CHICAGO - JULY 03:  J.J. Hardy #7 of the Milwaukee Brewers at bat against the Chicago Cubs during their MLB game on July 3, 2009 at Wrigley Field in Chicago, Illinois. (Photo by Jonathan Daniel/Getty Images)
Jonathan Daniel/Getty Images

Friday's interesting Milwaukee-Minnesota Midwest regional trade was nice to see. Not only were old divisional rivals coming together for a rare trade that benefits both teams, but it leaves the Brewers with some interesting options.

First, by swapping Hardy for Gomez, the Brewers saved approximately $4.2 million in 2010 salary as Gomez makes roughly $400,000 to Hardy's slated $4.6 million. Next, they picked up an extra year of service time for Gomez, who won't be a free agent for three years to Hardy's two.

If you read the recent Emett Prosser OnMilwaukee article, by also not re-signing old center fielder Mike Cameron, the Brewers will save an additional $10 million. Add this all up and the Brewers suddenly have about $14.5 million to work with.

Prosser notes this trade is just the beginning for the Brewers, who have made it no secret they want to add some pitching (don't we all?). While his article, provided, doesn't offer any clues, at least it confirms what position(s) the club will be targeting.

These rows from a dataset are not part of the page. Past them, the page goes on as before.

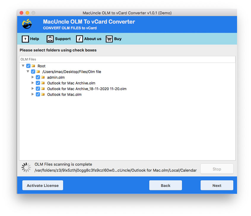Click the About us info icon

click(79, 39)
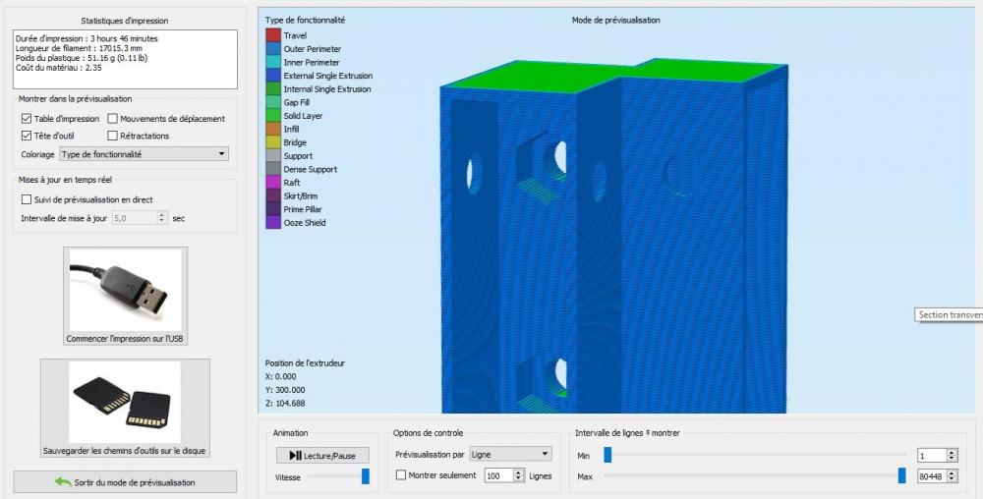Image resolution: width=983 pixels, height=499 pixels.
Task: Open the Prévisualisation par Ligne dropdown
Action: point(510,454)
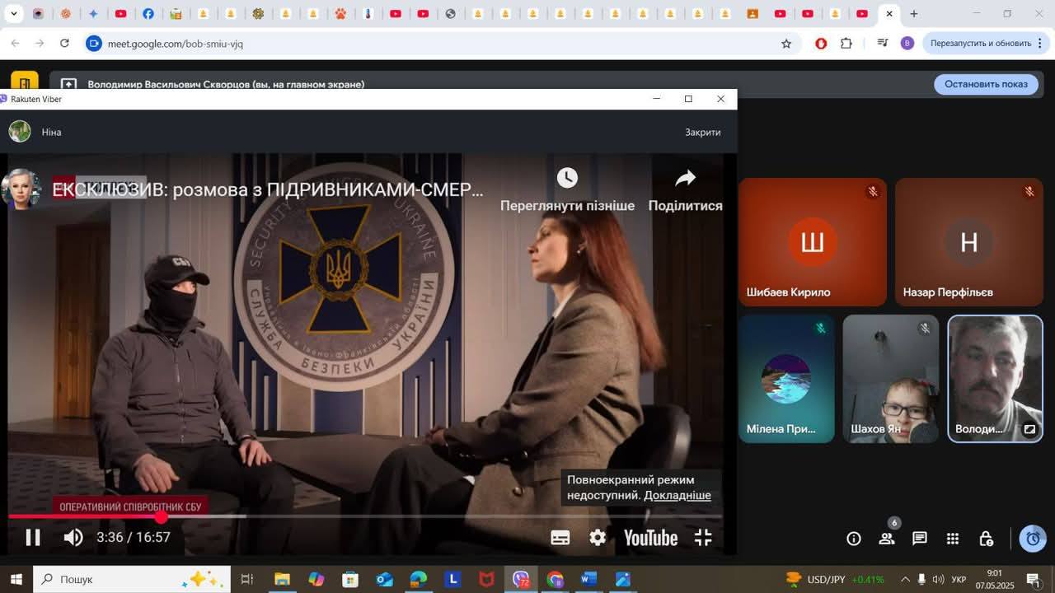Screen dimensions: 1055x593
Task: Toggle subtitles on the video player
Action: [560, 538]

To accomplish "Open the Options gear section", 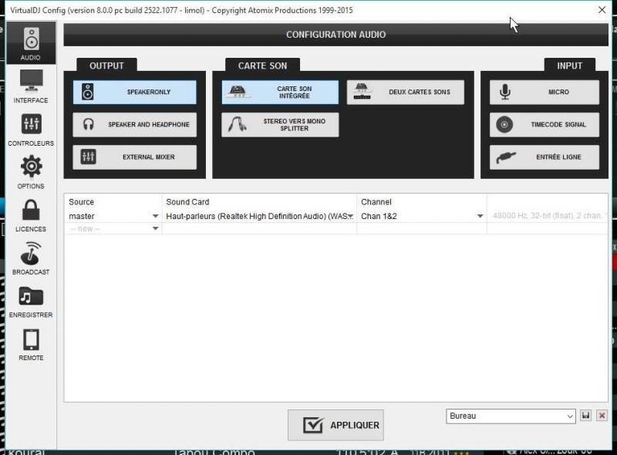I will click(31, 171).
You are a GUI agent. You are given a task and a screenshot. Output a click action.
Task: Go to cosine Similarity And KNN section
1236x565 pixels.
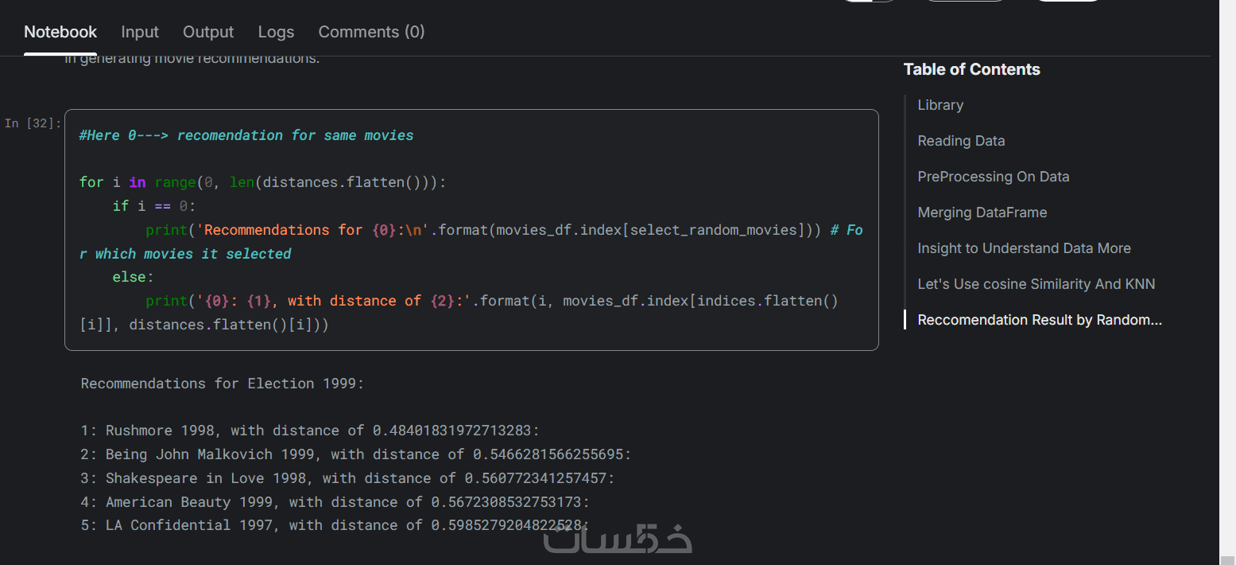(1036, 284)
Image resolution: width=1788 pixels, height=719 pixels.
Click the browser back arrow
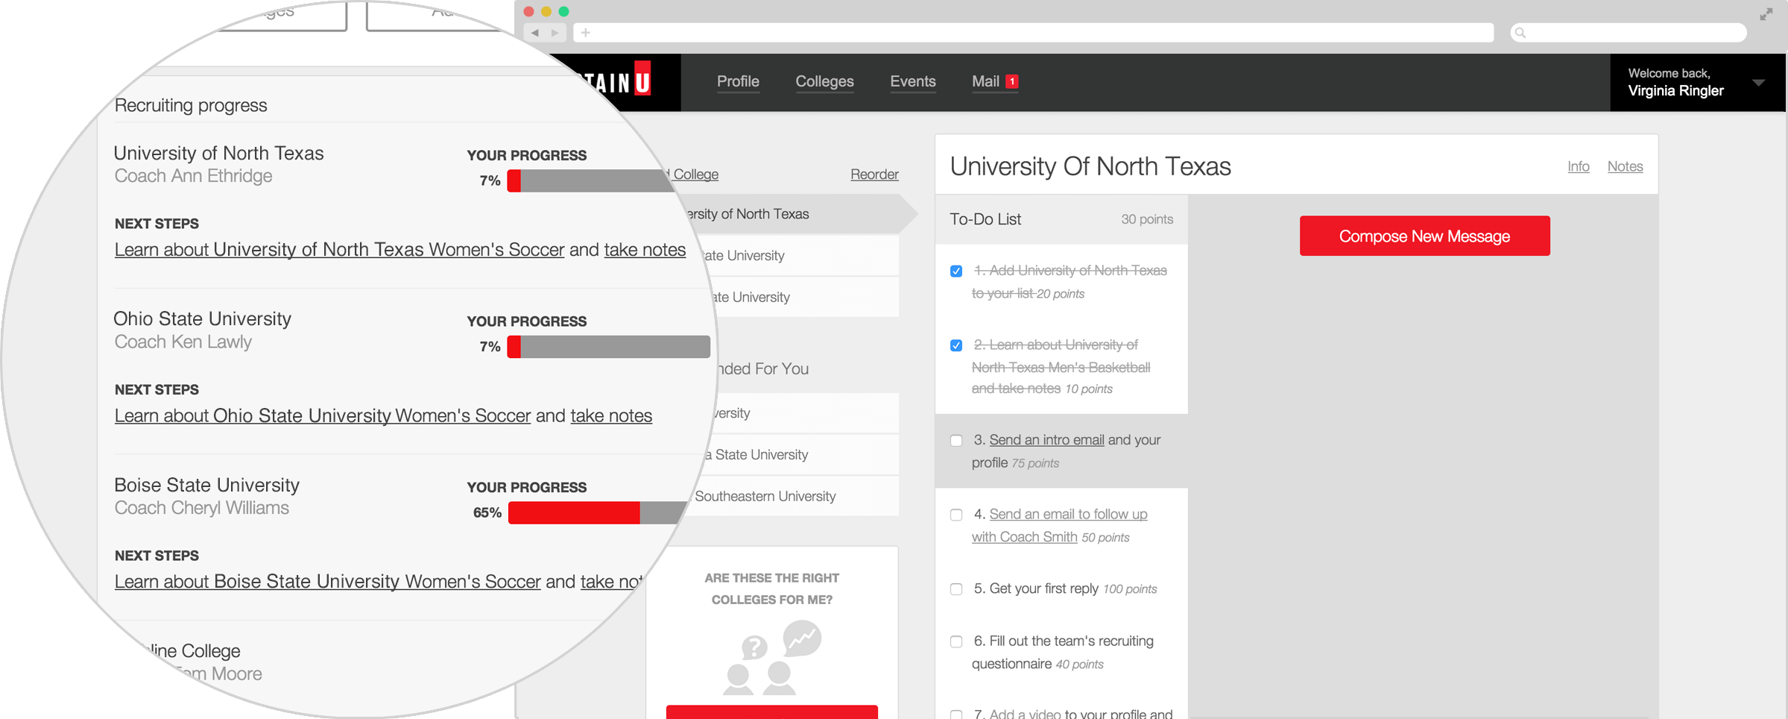tap(535, 33)
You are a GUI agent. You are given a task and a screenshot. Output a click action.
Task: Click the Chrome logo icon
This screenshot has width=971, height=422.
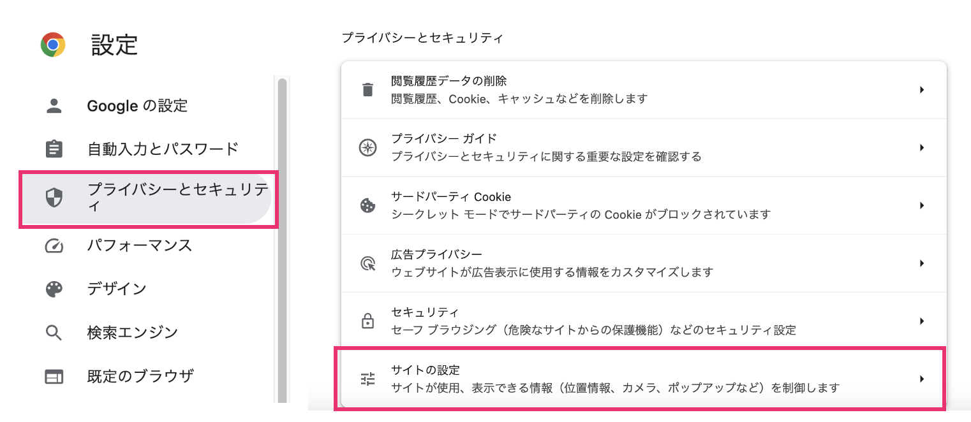coord(53,45)
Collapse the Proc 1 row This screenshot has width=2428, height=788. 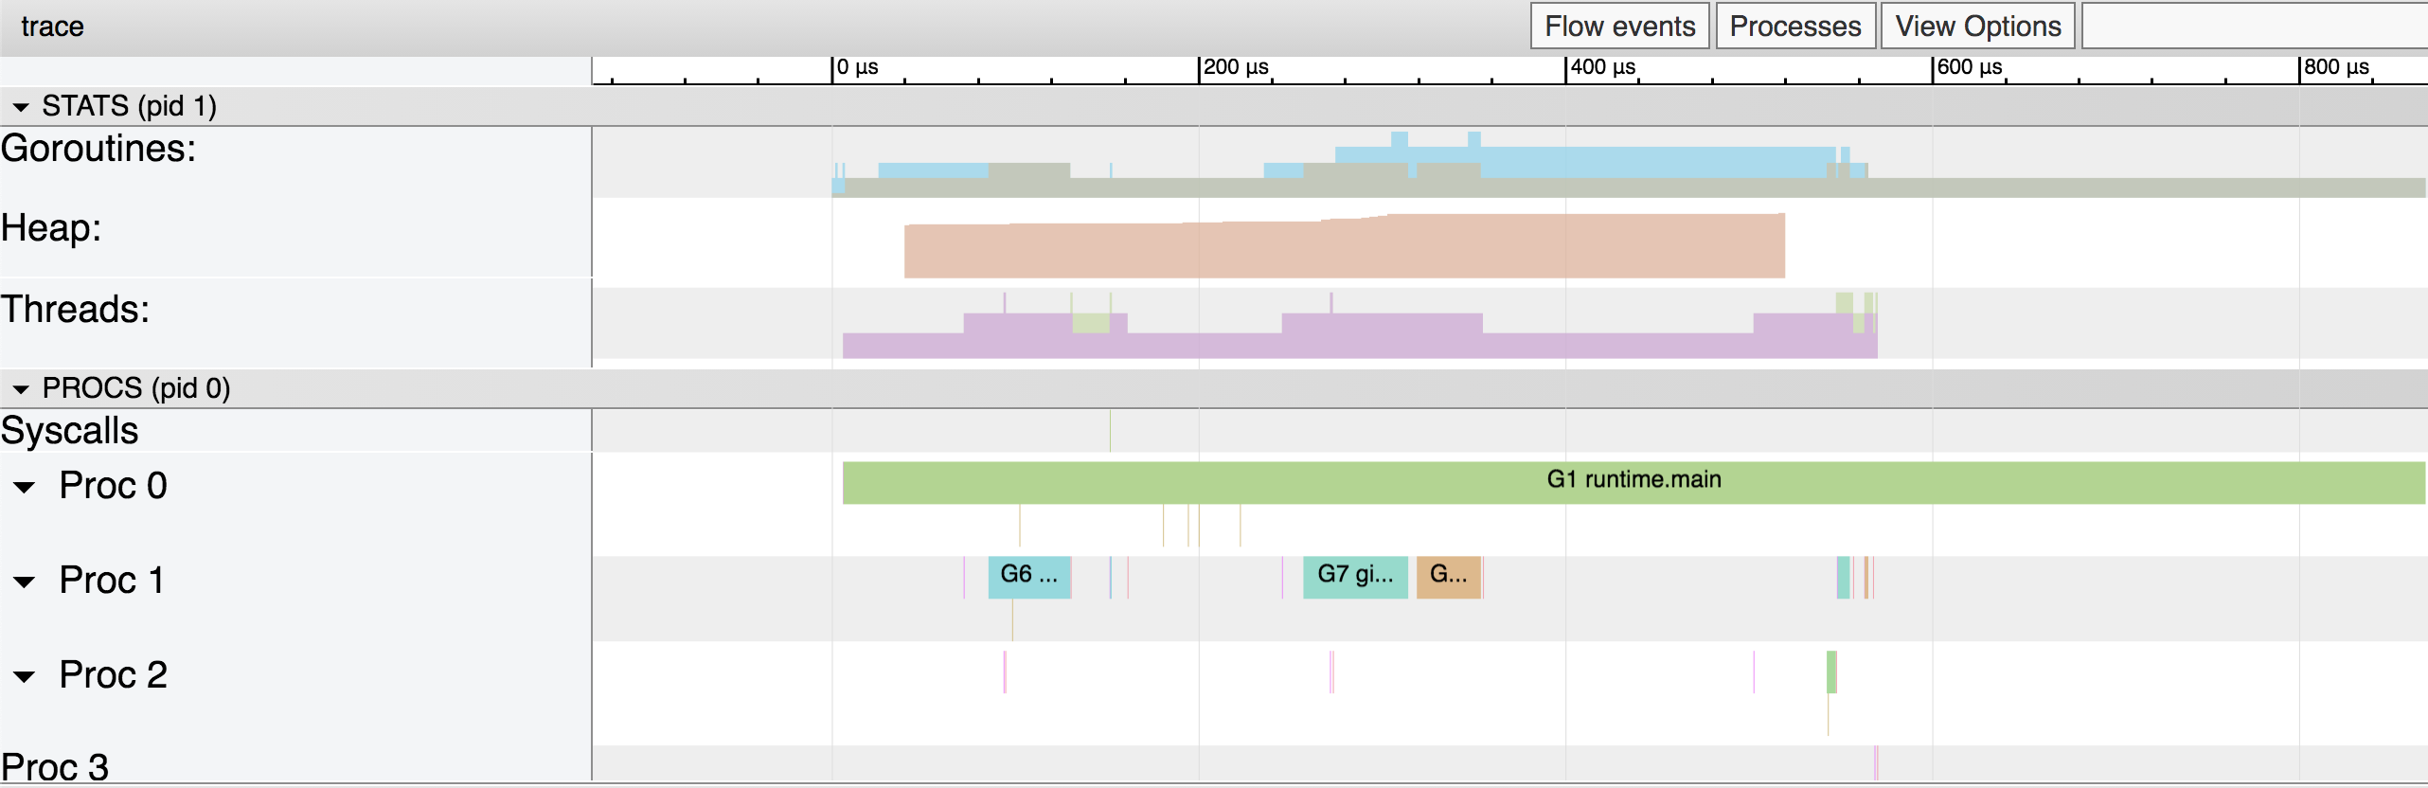coord(24,582)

The only problem is, will anyone care enough to take their money?

Last winter, I got all excited about how the crafty Brewers were able to spin the giant loss of rent-a-player CC Sabathia and Ben Sheets into Braden Looper and Trevor Hoffman, essentially. Hoffman worked out, having solidified a long standing nag in the bullpen at closer. Better yet, he's already signed for 2010 and possibly beyond with the 2011 mutual option. Good job there, Milwaukee!

However, I also got excited when they signed Jeff Suppan to that massive ridiculous contract that doesn't come off the books until next year.

By getting rid of Jason Kendall ($5 million), Felipe Lopez ($3.5 million), and Corey Patterson ($800,000) as On Milwaukee reporter Drew Olsen suggests, the Brewers could have an additional $9.3 million to spend. That would give them approximately $23.8 million to spend on two to three free agent pitchers. (14.5+9.3=23.8)

Who could the Brewers target with this newfound cash? The most logical choice is everyone's main target, the horse, John Lackey, but he's going to be going to my Orioles.

Okay, seriously, they won't get the Texas native, but neither will the small-market Brewers. My guess is he goes to the usual suspects: the Dodgers, Angels, or Mets, but baseball despeately needs a stud like Lackey to go to one of their smaller clubs to make them relevant again.

Is this the year the Brewers finally sign the Wisconsin native and free agent to be, Jarrod Washburn? While I'd adivse against it, GM Melvin will probably make the obligatory phone call.

Who could the free-agent pitchers Doug Melvin could be targeting? What could their rotation look like?

Ace: Gallardo

Looper if his $6.5 million option is picked up for the 14-7 pitcher last year. One of two pitchers to have double-digit wins for the club while setting a career high

FA Randy Wolf? 2 years $12 million?

FA Carl Pavano 2 years, $10 million?

Dave Bush

I think Melvin's going to have a tougher time attracting free agent pitchers to come to a small town in Milwaukee, especially when they all want "AJ Burnett money" like Lackey, but Lackey would be his best bet, his safest bet. Just don't look for it to happen anytime soon. The Angels consider themselves out of it. What does that tell you?

One thing the Brewers do have going for them is a relatively easy division, with only St. Louis and Chicago as the only locks to contend. By April 2, the Pirates will begin their annual September call-ups, as newly acquired Akinori Iwamaura will be dealt in mid-June for, you guessed it, prospects. The Reds never do anything, and the Astros are a mess with a new manager coming in. They'll "contend" for the first half of the season, but it will be fool's gold in the end, just like this past year.